(Extracted entries):
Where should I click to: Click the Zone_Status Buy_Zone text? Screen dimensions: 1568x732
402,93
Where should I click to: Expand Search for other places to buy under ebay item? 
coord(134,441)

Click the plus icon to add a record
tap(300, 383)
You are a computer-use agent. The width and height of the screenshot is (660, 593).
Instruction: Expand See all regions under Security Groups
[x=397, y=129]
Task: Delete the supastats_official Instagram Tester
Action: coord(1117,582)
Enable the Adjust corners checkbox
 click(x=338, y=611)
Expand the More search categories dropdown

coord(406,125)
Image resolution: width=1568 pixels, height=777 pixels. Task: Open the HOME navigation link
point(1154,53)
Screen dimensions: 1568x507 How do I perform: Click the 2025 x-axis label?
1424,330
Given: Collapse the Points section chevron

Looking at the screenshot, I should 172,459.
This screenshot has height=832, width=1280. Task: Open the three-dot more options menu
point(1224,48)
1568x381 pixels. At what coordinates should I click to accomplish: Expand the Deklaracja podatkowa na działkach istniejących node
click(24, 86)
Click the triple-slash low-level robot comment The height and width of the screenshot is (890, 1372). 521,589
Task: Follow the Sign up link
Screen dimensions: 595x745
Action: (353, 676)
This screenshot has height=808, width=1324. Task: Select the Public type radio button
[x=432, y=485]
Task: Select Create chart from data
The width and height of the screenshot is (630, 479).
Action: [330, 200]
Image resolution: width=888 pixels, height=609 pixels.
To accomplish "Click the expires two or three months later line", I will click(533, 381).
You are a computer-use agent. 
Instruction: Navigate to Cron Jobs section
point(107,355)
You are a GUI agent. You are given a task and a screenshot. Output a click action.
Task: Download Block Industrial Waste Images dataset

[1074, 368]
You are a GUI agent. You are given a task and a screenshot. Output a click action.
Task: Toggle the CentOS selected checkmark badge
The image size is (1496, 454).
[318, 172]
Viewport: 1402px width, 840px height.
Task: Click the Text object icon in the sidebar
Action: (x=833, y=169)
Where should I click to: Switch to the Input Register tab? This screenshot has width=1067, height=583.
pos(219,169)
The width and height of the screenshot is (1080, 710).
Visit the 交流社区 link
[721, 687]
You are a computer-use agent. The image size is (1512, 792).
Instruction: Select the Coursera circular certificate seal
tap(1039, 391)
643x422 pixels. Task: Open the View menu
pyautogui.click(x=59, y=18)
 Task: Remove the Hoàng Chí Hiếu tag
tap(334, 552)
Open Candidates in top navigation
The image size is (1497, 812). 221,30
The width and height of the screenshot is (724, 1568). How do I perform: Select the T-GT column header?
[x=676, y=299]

(Exercise brief): Please rewrite every line of the listing above as a Markdown table with the columns "Row" and "Line", one non-blank line per row, numbered in order and with blank lines left out.

(Solution to the exercise):
| Row | Line |
|---|---|
| 1 | Where should I click to: Click the Zone_Status Buy_Zone text? Screen dimensions: 1568x732 |
| 2 | 402,93 |
| 3 | Where should I click to: Expand Search for other places to buy under ebay item?  |
| 4 | coord(134,441) |
| 5 | Click the plus icon to add a record |
| 6 | tap(300, 383) |
| 7 | You are a computer-use agent. The width and height of the screenshot is (660, 593). |
| 8 | Instruction: Expand See all regions under Security Groups |
| 9 | [x=397, y=129] |
| 10 | Task: Delete the supastats_official Instagram Tester |
| 11 | Action: coord(1117,582) |
| 12 | Enable the Adjust corners checkbox |
| 13 |  click(x=338, y=611) |
| 14 | Expand the More search categories dropdown |
| 15 | coord(406,125) |
| 16 | Image resolution: width=1568 pixels, height=777 pixels. Task: Open the HOME navigation link |
| 17 | point(1154,53) |
| 18 | Screen dimensions: 1568x507 How do I perform: Click the 2025 x-axis label? |
| 19 | 1424,330 |
| 20 | Given: Collapse the Points section chevron |
| 21 | Looking at the screenshot, I should 172,459. |
| 22 | This screenshot has height=832, width=1280. Task: Open the three-dot more options menu |
| 23 | point(1224,48) |
| 24 | 1568x381 pixels. At what coordinates should I click to accomplish: Expand the Deklaracja podatkowa na działkach istniejących node |
| 25 | click(24, 86) |
| 26 | Click the triple-slash low-level robot comment The height and width of the screenshot is (890, 1372). 521,589 |
| 27 | Task: Follow the Sign up link |
| 28 | Screen dimensions: 595x745 |
| 29 | Action: (353, 676) |
| 30 | This screenshot has height=808, width=1324. Task: Select the Public type radio button |
| 31 | [x=432, y=485] |
| 32 | Task: Select Create chart from data |
| 33 | The width and height of the screenshot is (630, 479). |
| 34 | Action: [330, 200] |
| 35 | Image resolution: width=888 pixels, height=609 pixels. |
| 36 | To accomplish "Click the expires two or three months later line", I will click(533, 381). |
| 37 | You are a computer-use agent.  |
| 38 | Instruction: Navigate to Cron Jobs section |
| 39 | point(107,355) |
| 40 | You are a GUI agent. You are given a task and a screenshot. Output a click action. |
| 41 | Task: Download Block Industrial Waste Images dataset |
| 42 | [1074, 368] |
| 43 | You are a GUI agent. You are given a task and a screenshot. Output a click action. |
| 44 | Task: Toggle the CentOS selected checkmark badge |
| 45 | The image size is (1496, 454). |
| 46 | [318, 172] |
| 47 | Viewport: 1402px width, 840px height. |
| 48 | Task: Click the Text object icon in the sidebar |
| 49 | Action: (x=833, y=169) |
| 50 | Where should I click to: Switch to the Input Register tab? This screenshot has width=1067, height=583. |
| 51 | pos(219,169) |
| 52 | The width and height of the screenshot is (1080, 710). |
| 53 | Visit the 交流社区 link |
| 54 | [721, 687] |
| 55 | You are a computer-use agent. The image size is (1512, 792). |
| 56 | Instruction: Select the Coursera circular certificate seal |
| 57 | tap(1039, 391) |
| 58 | 643x422 pixels. Task: Open the View menu |
| 59 | pyautogui.click(x=59, y=18) |
| 60 |  Task: Remove the Hoàng Chí Hiếu tag |
| 61 | tap(334, 552) |
| 62 | Open Candidates in top navigation |
| 63 | The image size is (1497, 812). 221,30 |
| 64 | The width and height of the screenshot is (724, 1568). How do I perform: Select the T-GT column header? |
| 65 | [x=676, y=299] |